Flip-flopping on trade agreements has started to become a pattern for Clinton. Three years after her husband, former U.S. President Bill Clinton, signed NAFTA into law in 1993 -- loosening trade rules with Canada and Mexico -- Clinton said in 1996, “I think everybody is in favor of free and fair trade. I think NAFTA is proving its worth,” according to National Public Radio.

She soon changed her tune, however, and was quoted in March 2000 as saying, “What happened to NAFTA, I think, was we inherited an agreement that we didn’t get everything we should have got out of it, in my opinion. I think the NAFTA agreement was flawed. The problem is we have to go back and figure out how we are going to fix that,” according to NPR. She continued to campaign against it in 2008, when she was a U.S. senator from New York and was seeking the presidency for the first time.

Clinton also switched her stance on the Colombia Free Trade Agreement.

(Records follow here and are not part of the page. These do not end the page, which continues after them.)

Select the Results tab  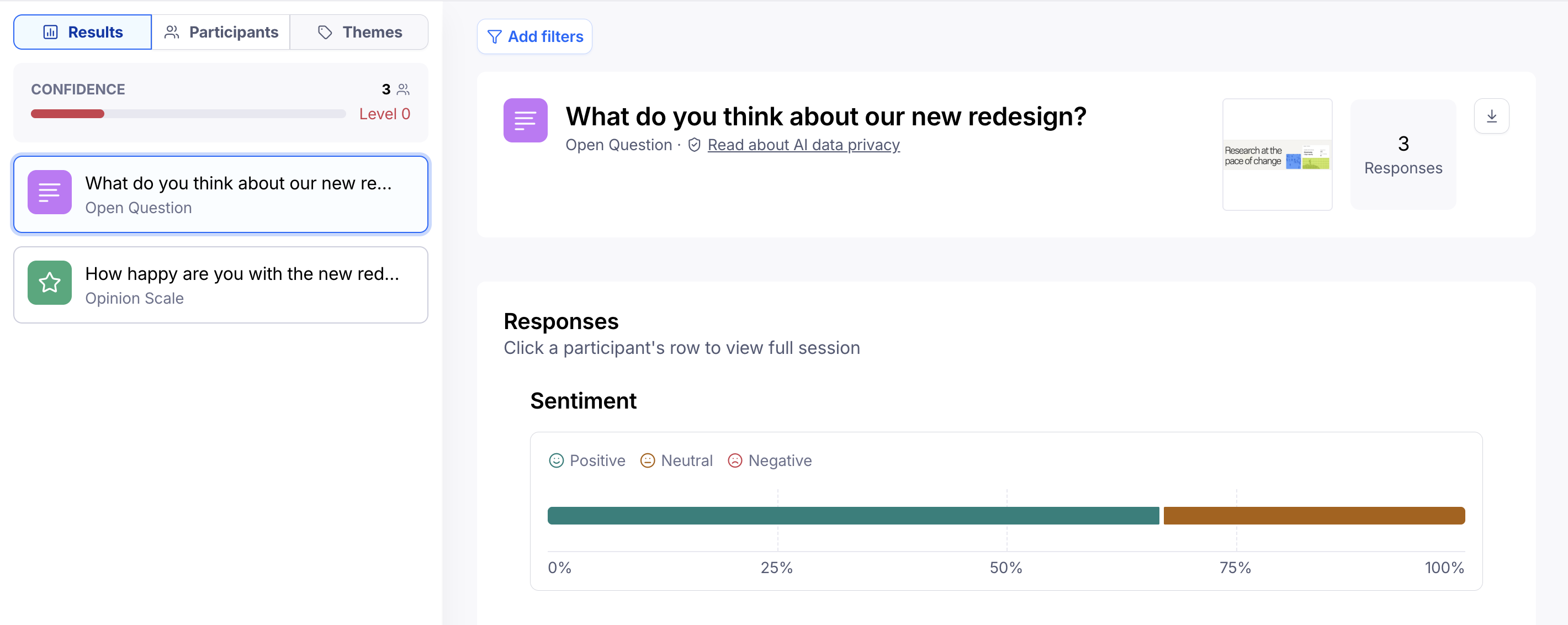click(83, 32)
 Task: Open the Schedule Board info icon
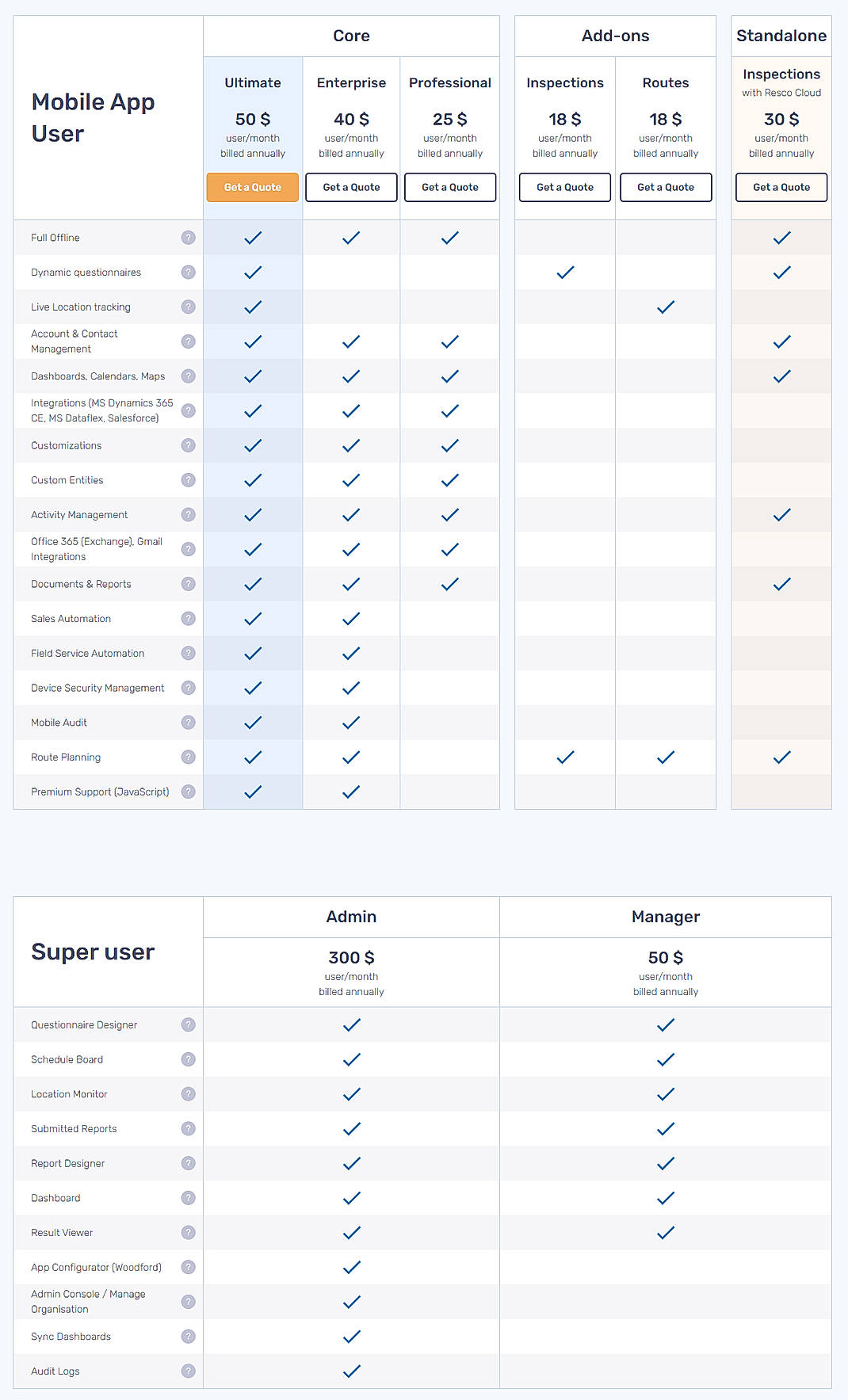click(x=188, y=1059)
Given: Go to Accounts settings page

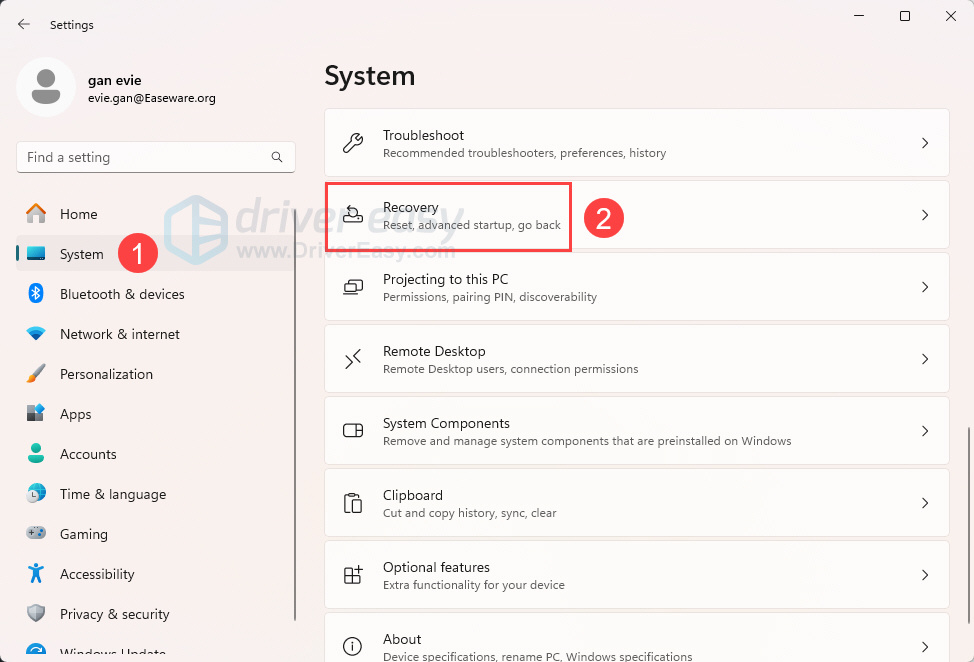Looking at the screenshot, I should 88,454.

As a presidential candidate in 2008, Clinton vocally opposed the deal as a bad one for labor rights.

“As I have said for months, I opposed the deal,” Clinton said about the Colombia accord, the Los Angeles Times reported. “I have spoken out against the deal, I will vote against the deal and I will do everything I can to urge the Congress to reject the Colombia Free Trade Agreement.”

Since then, Clinton has abruptly switched her stance on the deal and has promoted it, calling it in 2010, “strongly in the interests of both Colombia and the United States."